🤖 AI Summary
To address the high false-positive rate in bpMRI-based prostate cancer detection—leading to unnecessary biopsies and increased patient burden—this paper proposes a two-stage lightweight CNN framework. In Stage I, candidate lesions are identified via data-driven radiomics. In Stage II, RadHop-Net performs lesion-level classification using adaptive receptive field expansion and error-regression–based bias correction. We introduce the novel “radiomics-to-error-regression” paradigm, moving beyond conventional voxel-to-label mapping. A weighted regression loss function is designed to explicitly balance false-positive and true-positive penalties. The model achieves state-of-the-art performance with significantly fewer parameters: mean average precision (AP) improves from 0.407 to 0.468 on the PI-CAI dataset, while model size is drastically reduced—enabling high accuracy alongside clinical deployability.
📝 Abstract
Clinically significant prostate cancer (csPCa) is a leading cause of cancer death in men, yet it has a high survival rate if diagnosed early.

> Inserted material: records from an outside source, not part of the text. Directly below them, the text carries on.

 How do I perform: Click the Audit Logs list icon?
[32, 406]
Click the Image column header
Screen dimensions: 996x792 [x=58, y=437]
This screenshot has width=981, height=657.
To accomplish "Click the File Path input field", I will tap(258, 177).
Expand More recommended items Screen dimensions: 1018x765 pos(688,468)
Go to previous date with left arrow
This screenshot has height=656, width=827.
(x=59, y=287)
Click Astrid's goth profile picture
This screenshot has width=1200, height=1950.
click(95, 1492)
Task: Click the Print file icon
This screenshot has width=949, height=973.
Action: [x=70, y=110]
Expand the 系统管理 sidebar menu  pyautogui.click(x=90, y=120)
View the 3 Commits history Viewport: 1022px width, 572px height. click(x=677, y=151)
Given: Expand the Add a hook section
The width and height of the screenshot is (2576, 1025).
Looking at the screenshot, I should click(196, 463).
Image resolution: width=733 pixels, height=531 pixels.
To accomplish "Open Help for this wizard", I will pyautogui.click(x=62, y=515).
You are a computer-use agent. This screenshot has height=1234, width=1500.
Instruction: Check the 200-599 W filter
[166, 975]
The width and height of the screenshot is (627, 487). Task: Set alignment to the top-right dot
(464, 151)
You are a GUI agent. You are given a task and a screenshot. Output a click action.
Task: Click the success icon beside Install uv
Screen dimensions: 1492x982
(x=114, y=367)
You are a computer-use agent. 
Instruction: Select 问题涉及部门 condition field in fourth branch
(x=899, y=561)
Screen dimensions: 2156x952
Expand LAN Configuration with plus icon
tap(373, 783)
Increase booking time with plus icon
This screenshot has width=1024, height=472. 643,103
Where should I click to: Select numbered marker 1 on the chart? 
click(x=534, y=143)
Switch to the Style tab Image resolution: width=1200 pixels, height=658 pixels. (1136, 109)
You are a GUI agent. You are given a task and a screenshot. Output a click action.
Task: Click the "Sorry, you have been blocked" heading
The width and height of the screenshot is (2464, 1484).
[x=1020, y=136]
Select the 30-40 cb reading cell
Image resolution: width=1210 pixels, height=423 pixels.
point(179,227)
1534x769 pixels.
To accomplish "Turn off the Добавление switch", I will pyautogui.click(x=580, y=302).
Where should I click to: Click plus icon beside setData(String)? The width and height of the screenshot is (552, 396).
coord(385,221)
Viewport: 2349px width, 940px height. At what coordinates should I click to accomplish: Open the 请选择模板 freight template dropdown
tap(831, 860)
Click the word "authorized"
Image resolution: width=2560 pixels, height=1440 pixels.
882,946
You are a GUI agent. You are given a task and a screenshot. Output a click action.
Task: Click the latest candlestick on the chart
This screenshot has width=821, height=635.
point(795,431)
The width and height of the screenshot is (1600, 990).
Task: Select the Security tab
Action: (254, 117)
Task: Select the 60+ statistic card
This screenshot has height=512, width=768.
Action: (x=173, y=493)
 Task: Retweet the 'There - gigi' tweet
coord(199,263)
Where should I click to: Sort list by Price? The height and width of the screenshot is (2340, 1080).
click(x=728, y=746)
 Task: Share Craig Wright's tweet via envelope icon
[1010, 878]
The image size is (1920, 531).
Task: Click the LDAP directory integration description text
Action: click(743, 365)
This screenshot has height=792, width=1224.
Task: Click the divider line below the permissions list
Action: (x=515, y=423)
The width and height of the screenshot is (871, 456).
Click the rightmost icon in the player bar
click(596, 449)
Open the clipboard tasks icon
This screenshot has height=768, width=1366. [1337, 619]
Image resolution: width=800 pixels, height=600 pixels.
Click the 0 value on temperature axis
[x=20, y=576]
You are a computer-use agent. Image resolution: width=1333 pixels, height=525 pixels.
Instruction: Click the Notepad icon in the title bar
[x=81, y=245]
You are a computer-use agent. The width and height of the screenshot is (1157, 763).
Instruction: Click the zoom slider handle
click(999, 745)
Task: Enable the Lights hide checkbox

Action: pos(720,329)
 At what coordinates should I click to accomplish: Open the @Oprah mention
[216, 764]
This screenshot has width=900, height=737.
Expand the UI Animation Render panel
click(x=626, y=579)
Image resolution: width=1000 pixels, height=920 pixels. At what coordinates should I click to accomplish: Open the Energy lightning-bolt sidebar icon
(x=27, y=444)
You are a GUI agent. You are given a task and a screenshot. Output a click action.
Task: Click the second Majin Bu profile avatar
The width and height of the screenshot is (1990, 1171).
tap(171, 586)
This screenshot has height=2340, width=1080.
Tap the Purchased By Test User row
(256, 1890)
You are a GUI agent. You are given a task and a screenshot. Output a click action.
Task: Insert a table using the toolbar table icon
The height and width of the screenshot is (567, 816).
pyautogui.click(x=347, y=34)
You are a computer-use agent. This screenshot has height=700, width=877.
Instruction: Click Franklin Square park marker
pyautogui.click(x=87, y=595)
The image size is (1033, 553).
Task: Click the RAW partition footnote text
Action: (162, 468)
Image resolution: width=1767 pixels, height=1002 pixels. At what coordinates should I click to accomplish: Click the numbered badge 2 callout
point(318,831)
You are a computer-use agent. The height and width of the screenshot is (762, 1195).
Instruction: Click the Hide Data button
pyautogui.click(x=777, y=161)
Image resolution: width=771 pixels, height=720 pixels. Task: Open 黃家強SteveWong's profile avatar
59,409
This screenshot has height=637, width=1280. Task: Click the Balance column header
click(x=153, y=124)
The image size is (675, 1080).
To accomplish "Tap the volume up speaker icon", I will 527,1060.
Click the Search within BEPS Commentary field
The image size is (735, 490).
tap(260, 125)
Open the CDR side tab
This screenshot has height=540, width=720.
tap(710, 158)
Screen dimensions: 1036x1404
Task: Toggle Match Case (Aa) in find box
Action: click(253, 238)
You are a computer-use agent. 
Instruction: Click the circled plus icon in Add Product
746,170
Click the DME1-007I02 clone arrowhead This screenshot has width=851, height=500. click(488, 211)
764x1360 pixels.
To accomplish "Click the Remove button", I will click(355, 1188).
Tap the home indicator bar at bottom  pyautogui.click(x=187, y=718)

Bi-parametric MRI (bpMRI) reading has become a prominent screening test for csPCa. However, this process has a high false positive (FP) rate, incurring higher diagnostic costs and patient discomfort. This paper introduces RadHop-Net, a novel and lightweight CNN for FP reduction. The pipeline consists of two stages: Stage 1 employs data driven radiomics to extract candidate ROIs. In contrast, Stage 2 expands the receptive field about each ROI using RadHop-Net to compensate for the predicted error from Stage 1. Moreover, a novel loss function for regression problems is introduced to balance the influence between FPs and true positives (TPs). RadHop-Net is trained in a radiomics-to-error manner, thus decoupling from the common voxel-to-label approach. The proposed Stage 2 improves the average precision (AP) in lesion detection from 0.407 to 0.468 in the publicly available pi-cai dataset, also maintaining a significantly smaller model size than the state-of-the-art.